Journal: Environmental Contaminants Reviews (ECR)
Author: Rupak Karn, Amrita Paudel, Sagar Pandey
This is an open access article distributed under the Creative Commons Attribution License CC BY 4.0, which permits unrestricted use, distribution, and reproduction in any medium, provided the original work is properly cited
Biological weed control agents are eco-friendly measures of controlling various weed species. They are the living organisms which kill or suppress the growth of another organism. This paper aims at organizing the scientific research finding and providing information about biological control of an invasive weed species, Swallowwort of Southern Ottawa region of Canada. Hypena opulenta, leaf feeding moth (Lepidoptera: Erebidae) is an effective bio-agent for controlling invasive plant species, Swallowwort (Vincetoxicum).
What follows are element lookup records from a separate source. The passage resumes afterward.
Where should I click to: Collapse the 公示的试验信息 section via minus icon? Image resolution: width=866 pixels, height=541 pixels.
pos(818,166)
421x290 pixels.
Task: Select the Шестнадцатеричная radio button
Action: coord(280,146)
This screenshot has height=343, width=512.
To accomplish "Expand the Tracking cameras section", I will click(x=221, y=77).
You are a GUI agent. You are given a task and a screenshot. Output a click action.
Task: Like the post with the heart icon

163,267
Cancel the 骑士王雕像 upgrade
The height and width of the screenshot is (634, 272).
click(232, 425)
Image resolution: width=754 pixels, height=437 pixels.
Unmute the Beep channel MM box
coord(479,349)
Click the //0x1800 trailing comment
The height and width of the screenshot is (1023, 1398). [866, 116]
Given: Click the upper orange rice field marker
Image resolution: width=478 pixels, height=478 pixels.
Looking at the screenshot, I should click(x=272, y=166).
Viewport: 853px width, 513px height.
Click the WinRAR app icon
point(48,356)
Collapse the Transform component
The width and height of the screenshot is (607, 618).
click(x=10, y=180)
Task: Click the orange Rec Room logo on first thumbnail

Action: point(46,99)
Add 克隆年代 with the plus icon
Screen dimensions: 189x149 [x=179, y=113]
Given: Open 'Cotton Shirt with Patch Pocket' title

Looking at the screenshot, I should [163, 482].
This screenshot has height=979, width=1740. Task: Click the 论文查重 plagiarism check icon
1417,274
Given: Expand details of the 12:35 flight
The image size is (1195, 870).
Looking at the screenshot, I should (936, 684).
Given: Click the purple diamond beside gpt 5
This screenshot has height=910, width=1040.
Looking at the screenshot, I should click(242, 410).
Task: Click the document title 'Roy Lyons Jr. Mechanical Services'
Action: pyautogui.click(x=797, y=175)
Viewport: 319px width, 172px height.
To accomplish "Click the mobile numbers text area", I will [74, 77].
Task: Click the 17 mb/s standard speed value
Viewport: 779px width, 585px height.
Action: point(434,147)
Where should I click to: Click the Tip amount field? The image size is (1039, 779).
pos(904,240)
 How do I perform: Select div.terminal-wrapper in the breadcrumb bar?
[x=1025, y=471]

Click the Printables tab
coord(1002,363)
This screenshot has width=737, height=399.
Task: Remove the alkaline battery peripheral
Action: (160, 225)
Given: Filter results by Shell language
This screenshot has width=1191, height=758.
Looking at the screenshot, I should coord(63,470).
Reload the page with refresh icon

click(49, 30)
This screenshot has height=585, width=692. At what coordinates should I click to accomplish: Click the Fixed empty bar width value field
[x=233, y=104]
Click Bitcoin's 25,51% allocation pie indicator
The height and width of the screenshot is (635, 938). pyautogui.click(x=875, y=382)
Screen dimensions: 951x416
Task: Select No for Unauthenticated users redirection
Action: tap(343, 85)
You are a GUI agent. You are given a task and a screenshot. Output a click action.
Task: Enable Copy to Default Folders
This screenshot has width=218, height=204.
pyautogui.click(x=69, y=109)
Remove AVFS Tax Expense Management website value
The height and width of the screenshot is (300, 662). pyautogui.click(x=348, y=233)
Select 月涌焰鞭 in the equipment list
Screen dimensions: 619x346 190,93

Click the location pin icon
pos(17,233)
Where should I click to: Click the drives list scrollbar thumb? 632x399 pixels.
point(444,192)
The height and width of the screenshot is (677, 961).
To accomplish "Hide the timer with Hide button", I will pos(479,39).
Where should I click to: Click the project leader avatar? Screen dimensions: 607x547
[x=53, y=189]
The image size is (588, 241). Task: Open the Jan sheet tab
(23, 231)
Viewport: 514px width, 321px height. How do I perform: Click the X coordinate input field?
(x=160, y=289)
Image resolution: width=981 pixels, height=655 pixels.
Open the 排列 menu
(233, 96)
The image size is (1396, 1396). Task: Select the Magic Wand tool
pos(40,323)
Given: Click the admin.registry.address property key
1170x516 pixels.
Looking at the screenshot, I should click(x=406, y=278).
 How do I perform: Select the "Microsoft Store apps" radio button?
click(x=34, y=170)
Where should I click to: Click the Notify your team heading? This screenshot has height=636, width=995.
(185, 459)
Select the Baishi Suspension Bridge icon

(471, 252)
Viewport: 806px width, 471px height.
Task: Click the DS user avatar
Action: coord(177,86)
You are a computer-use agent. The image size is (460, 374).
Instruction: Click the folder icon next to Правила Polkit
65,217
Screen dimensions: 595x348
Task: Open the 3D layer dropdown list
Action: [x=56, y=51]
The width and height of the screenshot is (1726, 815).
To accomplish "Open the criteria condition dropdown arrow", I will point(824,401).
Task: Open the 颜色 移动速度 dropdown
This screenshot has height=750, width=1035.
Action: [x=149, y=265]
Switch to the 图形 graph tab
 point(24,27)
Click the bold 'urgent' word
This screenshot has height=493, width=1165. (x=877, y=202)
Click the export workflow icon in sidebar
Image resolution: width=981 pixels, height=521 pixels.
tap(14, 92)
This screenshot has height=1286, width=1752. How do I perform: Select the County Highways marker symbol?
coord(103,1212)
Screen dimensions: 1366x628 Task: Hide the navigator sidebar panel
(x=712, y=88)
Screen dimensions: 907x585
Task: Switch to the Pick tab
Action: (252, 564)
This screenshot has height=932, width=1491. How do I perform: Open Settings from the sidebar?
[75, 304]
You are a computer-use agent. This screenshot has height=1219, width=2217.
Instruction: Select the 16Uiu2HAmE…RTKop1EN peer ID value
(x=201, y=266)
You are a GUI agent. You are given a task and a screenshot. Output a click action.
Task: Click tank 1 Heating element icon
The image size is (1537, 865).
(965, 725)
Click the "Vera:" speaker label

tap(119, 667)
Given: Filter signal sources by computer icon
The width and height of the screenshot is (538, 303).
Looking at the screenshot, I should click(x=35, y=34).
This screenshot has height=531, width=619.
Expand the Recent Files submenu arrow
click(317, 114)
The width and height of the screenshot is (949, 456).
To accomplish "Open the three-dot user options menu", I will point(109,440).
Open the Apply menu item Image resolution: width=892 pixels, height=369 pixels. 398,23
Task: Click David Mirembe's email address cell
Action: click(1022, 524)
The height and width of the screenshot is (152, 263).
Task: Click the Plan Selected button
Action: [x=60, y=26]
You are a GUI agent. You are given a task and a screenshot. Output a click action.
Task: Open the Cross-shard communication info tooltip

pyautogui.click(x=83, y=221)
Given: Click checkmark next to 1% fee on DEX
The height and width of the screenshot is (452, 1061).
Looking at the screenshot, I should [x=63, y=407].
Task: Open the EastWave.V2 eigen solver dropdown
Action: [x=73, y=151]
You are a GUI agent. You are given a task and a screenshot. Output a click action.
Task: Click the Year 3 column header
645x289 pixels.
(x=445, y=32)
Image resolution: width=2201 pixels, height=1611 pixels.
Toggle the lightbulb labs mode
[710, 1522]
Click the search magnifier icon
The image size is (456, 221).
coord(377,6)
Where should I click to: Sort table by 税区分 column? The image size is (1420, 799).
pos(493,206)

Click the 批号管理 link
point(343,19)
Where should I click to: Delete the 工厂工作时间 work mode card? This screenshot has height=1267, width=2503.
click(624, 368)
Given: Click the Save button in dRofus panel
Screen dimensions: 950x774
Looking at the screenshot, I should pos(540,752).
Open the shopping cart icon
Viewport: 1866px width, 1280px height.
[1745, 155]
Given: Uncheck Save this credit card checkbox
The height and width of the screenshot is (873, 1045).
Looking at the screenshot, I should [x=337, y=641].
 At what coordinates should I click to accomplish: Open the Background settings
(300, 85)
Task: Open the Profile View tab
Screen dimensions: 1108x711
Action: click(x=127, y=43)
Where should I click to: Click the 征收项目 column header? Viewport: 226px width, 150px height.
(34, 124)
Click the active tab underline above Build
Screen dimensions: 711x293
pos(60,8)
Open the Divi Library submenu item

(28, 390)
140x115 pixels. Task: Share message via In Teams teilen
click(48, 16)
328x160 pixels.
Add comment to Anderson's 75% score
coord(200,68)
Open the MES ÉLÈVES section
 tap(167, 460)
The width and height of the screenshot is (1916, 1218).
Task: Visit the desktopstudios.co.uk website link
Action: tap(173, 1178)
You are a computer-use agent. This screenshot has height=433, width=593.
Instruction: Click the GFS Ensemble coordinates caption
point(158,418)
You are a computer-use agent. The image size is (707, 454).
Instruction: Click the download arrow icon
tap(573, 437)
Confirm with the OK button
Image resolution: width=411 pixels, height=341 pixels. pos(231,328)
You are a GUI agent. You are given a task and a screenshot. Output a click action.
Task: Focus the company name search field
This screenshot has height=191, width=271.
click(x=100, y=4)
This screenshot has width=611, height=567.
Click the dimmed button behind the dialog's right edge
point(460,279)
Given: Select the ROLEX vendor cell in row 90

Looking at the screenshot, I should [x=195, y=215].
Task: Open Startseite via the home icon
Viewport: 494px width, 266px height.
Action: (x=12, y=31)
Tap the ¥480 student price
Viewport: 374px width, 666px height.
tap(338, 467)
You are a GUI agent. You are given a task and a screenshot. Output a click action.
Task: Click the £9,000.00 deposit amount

Vincetoxicum is native to Mediterranean regions of France, Italy, and Spain and typically grows in calcareous soils on forested slopes. It was introduced to North America (Ontario, Canada) in 19th century. It is found in wide range of habitat that is from agricultural field to the forests and plantations making several adverse impacts in the respective ecosystems of the region. Overwintering Pupa of Leaf feeding moth emerges as an adult and starts laying eggs after 2 days. Eggs are deposited on upper or under side of the main vein and petioles of leaves. Larvae of H. opulenta feed exclusively on newly expanded leaves of the plant for completion of its developmental cycle. Though the larvae show the minimal feeding on other plants but they necessarily require Vincetoxicum species as a host for completion of their life stages. Before releasing larvae of H. opulenta for control of Vincetoxicum in the field they were tested in the lab for host specificity and environmental safety. Larvae of H. opulenta can spread up to the distance of 100 m from release site and control the growth of swallow-wort by feeding on newly emerged leaves which results in reduced shoot biomass and seed multiplication of the plant.